“There’s nothing wrong with my son,” the father in mediation shouted. “And now strangers are telling me to get him tested. I’m not getting him tested!”
“See what I have to put up with! The man won’t even do what’s best for his own child,” the mother said to me.
The two parents who had this argument were referred to me by family court to mediate custody issues concerning their only child, James. They had been fighting in court over a year regarding which parent should have legal custody of their child – which in New York State means having final say regarding their child’s education, religion, medical, and extracurricular activities.
It quickly became apparent in the mediation what the real issue was. James, eight years old, was lagging behind other children with his reading skills. His teacher had suggested the parents have James tested because she suspected he had a learning disability. But the father didn’t want to hear that.

....

Reproduce the part of the mediation account that begins at the words "It quickly became" and stops after "to hear that.", without changing any wording or punctuation.

....

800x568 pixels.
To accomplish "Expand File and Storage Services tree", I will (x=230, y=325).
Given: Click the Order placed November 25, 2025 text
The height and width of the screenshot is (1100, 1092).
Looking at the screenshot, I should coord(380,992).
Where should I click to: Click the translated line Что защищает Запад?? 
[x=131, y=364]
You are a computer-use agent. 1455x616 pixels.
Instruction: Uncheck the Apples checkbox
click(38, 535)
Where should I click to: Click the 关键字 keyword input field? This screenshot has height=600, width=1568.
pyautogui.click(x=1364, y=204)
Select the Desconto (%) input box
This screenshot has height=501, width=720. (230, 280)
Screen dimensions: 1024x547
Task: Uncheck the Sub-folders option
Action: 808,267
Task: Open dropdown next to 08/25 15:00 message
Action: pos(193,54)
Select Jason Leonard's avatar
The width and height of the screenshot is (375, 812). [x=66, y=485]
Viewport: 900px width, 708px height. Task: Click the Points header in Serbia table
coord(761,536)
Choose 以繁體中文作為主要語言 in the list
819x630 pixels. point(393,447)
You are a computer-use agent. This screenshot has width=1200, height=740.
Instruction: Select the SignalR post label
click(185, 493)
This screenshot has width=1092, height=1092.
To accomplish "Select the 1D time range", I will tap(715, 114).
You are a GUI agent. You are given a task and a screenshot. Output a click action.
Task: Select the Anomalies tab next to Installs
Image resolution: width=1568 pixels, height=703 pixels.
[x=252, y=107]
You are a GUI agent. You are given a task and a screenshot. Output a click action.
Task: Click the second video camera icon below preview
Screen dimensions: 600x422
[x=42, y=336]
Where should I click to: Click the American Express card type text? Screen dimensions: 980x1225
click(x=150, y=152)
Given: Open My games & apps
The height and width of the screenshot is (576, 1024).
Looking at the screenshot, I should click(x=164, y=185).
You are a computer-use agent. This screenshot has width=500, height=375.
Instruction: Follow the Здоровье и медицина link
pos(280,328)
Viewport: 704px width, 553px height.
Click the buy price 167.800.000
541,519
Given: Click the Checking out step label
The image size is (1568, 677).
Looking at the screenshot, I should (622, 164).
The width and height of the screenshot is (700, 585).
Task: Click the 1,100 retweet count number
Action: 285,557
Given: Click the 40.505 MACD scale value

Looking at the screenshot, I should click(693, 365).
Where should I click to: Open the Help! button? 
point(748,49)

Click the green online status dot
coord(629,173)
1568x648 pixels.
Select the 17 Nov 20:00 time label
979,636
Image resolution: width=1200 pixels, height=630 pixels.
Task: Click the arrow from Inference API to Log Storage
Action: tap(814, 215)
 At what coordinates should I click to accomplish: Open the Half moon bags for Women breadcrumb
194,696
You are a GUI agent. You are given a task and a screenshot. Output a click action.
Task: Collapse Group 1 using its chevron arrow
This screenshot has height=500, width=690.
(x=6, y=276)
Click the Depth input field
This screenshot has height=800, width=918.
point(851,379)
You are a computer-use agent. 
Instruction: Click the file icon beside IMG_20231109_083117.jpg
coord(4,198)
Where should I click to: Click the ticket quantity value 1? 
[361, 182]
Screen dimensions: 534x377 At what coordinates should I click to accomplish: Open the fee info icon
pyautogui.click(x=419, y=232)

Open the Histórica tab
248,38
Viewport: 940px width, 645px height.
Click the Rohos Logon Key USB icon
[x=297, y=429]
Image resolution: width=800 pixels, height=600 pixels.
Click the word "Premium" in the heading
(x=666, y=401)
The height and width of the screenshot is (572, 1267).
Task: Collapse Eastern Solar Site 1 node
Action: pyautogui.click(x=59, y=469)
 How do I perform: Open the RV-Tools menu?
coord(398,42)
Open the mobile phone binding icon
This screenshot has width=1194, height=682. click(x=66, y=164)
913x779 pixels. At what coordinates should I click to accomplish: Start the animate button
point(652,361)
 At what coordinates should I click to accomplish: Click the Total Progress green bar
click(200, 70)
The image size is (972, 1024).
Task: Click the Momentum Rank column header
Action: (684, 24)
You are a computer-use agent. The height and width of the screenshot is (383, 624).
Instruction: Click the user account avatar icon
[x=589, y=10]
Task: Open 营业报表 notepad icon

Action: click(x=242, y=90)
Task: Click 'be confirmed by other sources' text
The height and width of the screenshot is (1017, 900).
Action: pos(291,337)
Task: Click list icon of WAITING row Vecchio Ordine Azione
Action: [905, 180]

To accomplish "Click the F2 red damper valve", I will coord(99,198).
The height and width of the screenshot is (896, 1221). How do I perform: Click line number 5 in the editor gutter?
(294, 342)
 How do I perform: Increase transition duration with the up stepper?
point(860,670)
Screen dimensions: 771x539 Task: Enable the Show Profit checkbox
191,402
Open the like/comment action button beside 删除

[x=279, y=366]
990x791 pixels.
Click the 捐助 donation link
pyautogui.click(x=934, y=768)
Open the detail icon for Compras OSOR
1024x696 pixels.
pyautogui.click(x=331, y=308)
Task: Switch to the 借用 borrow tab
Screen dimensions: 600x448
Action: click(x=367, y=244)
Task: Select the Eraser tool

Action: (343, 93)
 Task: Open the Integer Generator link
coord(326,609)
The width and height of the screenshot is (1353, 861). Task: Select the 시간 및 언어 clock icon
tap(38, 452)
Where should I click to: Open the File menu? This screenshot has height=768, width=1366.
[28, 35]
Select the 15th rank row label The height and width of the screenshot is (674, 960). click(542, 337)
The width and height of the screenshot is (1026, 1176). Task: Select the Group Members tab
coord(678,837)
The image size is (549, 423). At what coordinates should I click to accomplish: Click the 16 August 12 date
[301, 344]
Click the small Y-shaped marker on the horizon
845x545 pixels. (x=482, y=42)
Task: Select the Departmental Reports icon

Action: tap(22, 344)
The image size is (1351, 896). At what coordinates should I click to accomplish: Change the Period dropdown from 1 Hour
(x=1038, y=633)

....

Answer for this exercise -
It quickly became apparent in the mediation what the real issue was. James, eight years old, was lagging behind other children with his reading skills. His teacher had suggested the parents have James tested because she suspected he had a learning disability. But the father didn’t want to hear that.